6 Helpful Real Estate Photography Tips
Real estate photography is notoriously awful. Garbage piles in the living room, a room full of dolls, and inexplicable photoshopping are just a few of the remarkable entries on the Terrible Real Estate Agent Photos blog. Although most of us exercise enough common sense to not commit these crimes against real estate, there are other, more subtle ways you can unintentionally devalue your home.
And yes, when your pictures are poor, it does devalue your home. According to a Redfin study, homes with nicer photos gain anywhere from $934 to $116,076 at the closing table. The National Association of Realtors discovered that home seekers ranked the photos as the feature they use the most. Here are some ways to make the most out of your home listing.
1. Put the Smartphone Away
Smartphone cameras have progressed by leaps and bounds over the years and snapping some photos from a device in your pocket is convenient. Smartphone cameras have much smaller lenses than a professional camera and image quality suffers for it, especially in poor light situations. Although the iPhone 6's eight megapixels pack quite a punch, the sensor is smaller, resulting in a photo that is less clear than if it were on a professional camera. No reason to go top of the line, but investing in a decent camera can go a long way towards selling your home for a higher price.
2. Use a Tripod if You Have One
Tripods can be cumbersome to lug around, but the benefits of using one is worth the extra weight. It is especially useful if you have to shoot on an overcast day. In low light situations the shutter speed slows down, resulting in blurrier photographs if your hands are unsteady. It also gives a crisper, cleaner look.
3. Stage the Room
Every room should have at least one item or piece of furniture that is featured prominently. Declutter your rooms so they appear more open. Move sofas and chairs away from the walls. Make rooms look bigger by painting the adjacent room the same color. The potential buyer needs to be able to envision their life in your home, so take down anything that's personal including photos, anything detailing religious beliefs, and pet accessories.
4. Take Lots of Photos
Now that photographing on celluloid is virtually extinct, there's no reason to skimp on the photos. It does add time to the editing process but will be worth it in the long run. Make a day out of just photographing your home while its staged and looking its best. Imagine the frustration of having to restage the bathroom because you didn't get the perfect shot. It's also important to get pictures of hallways and entrances and not just rooms. As potential buyers flip through your photos, it should be like a walking tour of your home so the viewer can imagine themselves in the house. When it comes time to arrange the photos, the exterior of the home shouldn't be followed by the backyard and then the kitchen.

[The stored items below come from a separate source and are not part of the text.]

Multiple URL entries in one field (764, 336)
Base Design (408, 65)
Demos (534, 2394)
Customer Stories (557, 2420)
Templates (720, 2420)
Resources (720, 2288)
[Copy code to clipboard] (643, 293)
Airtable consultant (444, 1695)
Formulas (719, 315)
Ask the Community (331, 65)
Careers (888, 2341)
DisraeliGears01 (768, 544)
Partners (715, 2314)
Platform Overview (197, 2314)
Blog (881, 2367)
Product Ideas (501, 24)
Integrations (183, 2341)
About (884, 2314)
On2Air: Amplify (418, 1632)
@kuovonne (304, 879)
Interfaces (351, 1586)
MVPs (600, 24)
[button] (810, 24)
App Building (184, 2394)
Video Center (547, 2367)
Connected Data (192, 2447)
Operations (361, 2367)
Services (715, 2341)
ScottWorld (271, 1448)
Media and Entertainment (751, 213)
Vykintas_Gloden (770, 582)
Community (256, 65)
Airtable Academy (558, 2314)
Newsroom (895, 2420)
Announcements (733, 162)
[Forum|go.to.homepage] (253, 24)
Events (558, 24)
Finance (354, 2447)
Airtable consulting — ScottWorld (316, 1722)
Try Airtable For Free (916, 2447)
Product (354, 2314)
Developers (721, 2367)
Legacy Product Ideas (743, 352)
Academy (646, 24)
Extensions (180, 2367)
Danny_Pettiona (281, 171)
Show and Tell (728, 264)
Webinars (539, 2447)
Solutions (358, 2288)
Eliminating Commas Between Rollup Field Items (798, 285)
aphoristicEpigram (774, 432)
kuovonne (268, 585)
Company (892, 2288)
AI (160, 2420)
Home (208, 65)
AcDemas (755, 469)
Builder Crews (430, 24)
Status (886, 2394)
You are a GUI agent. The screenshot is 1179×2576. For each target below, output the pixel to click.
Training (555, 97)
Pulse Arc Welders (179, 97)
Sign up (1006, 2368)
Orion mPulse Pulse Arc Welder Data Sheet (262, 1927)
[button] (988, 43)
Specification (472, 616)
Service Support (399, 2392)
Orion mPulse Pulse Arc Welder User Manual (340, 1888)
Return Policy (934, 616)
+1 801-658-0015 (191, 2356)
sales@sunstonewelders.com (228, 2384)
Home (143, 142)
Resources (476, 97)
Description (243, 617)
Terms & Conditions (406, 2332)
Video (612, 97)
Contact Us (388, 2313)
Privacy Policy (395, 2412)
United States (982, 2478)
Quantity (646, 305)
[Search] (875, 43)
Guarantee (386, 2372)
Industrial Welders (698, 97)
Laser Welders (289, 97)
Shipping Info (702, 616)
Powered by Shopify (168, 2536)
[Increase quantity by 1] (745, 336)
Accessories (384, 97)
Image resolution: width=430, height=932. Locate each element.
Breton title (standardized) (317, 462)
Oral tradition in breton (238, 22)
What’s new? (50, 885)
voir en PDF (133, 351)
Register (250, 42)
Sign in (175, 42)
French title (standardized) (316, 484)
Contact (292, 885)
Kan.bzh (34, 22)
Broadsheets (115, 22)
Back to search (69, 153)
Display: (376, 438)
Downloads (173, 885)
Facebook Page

5. Take Exterior Photos on a Sunny Day and the Interiors on Overcast Days
Typically between noon and two in the afternoon is best time to take photos and it's when the sun is at its height. Even though photo editing tools can brighten a photo, the more natural light you have, the more details are revealed and the more appealing your home looks. It's also best to avoid taking the photo on days where there is snow on the ground. Conversely, take the interior photos on an overcast day and turn on all the lights. For interior photos, it's easier to edit a slightly darker photo than one awash in glare.
6. Shoot for the Corner
Your dramatic and light-drenched bedroom can look dull if you shoot directly at the wall. Aiming for the corner at a low angle will provide more perspective and will give the room the proper amount of depth. It is recommended that the corner of the room be a third of the way from the right or left hand side of the image. Otherwise, the eye doesn't really have a line to follow or a location to place its attention.